Some people have suggested that early screening for Down syndrome empowers the parents of an unborn child by providing them with knowledge about their child, thus enabling a batter standard of care for the child, and appropriate support for the parents in this specific caring role.
I think the empowerment of parents is a good thing, however I am not at all convinced that early prenatal screening is actually necessary for parental empowerment – why wouldn’t a test at birth achieve the exact same outcome for parents?
Is there anything unique and pressing that a baby with Down syndrome needs at birth that a baby without Down syndrome doesn’t? If not, then why can’t the test wait until birth?
This idea of parental empowerment is tied closely to the very recent fascination with the notion that we should be ‘managing’ every pregnancy, but I have yet to be convinced that good ‘pregnancy management’ requires early screening for Down syndrome.
Does knowing that your child will be born with Down syndrome actually make the scenario of being a parent of a child with Down syndrome any easier to come to terms with?
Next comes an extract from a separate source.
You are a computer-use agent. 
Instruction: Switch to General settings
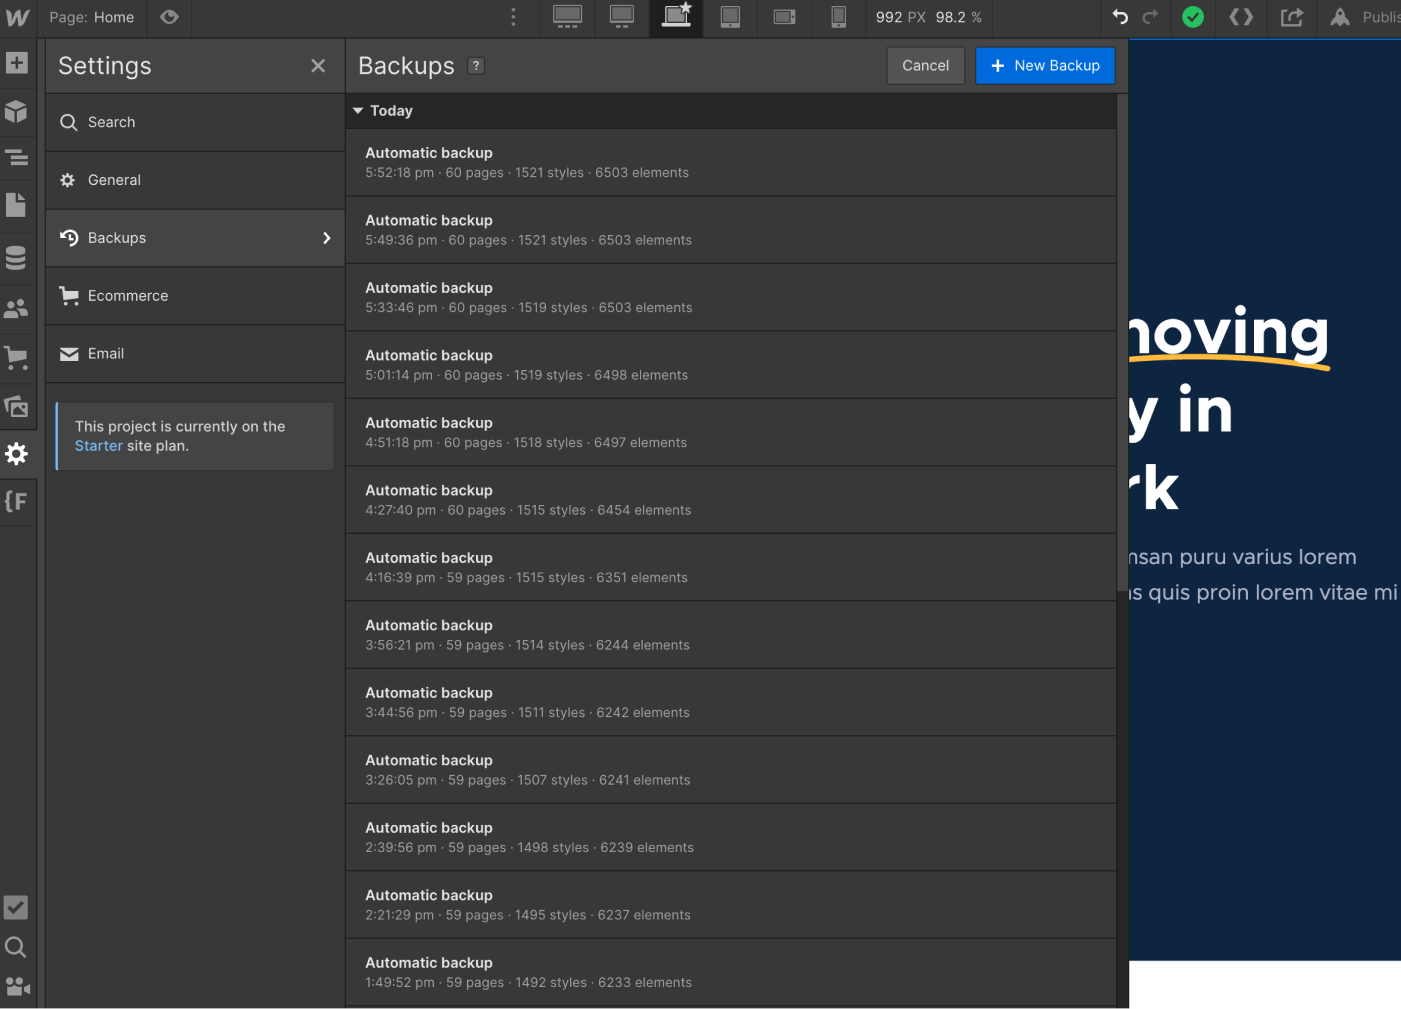(114, 180)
Doesn’t it actually create more pressure on the parents, who, while the child is still hidden from sight within the womb, are far more likely to fall prey to unrealistic fears and imaginings that would otherwise be quickly dispelled if the child was actually there to see, hold and touch when they received the diagnosis?
It’s also important to remember that invasive tests such as amniocentesis carry very little risk to the baby if they are carried out much later in a pregnancy.
All of this leads me to conclude that the primary reason for promoting early screening for Down syndrome is to provide a window of opportunity for eugenic abortions to be carried out – apart from reducing the risks to the baby from invasive testing, this is the only thing of any substance that actually changes if you shift the testing process to a point much further down the track.
I had the privilege of being at a bioethics colloquium in Australia earlier this year where this particular issue was debated, and one important point that was raised was that of ‘disproportionate risk’, and it’s impact on the ethics of screening.
Now usually when people think of the issue of disproportionate risk and screening they think of it in relation to the risk caused by the testing (i.e. ‘is there a serious risk of harm to mother or the baby from the test itself?’), but this completely misses the disproportionate social risks of providing early screening for Down syndrome.
You see, when early screening for Down syndrome is made available, there is a disproportionate risk of death to persons with Down syndrome (approximately 85% of people with Down syndrome are now aborted as a result of this screening), and this needs to be considered when evaluating the merits of the act of screening.
When push comes to shove I am yet to be convinced that there is any genuine need for Down syndrome screening to actually take place early in a pregnancy, and therefore I am not at all in favor of the current screening programme, which I think could be carried out much later if, as its advocates claim, eugenic abortion really isn’t a key aspect of this programme.
For those who haven’t heard it already, here is the radio advert for the new eugenic screening programme targeting people with Down syndrome in NZ.
Note the soothing music and gentle voice of the female narrator, and the way that the advert implies that genetic screening is one of the most important and urgent things that a pregnant woman needs to do.
Of course there is no mention of the fact that they’re testing for Down syndrome, or that women will be offered the opportunity to abort any Down syndrome babies the test happens to discover.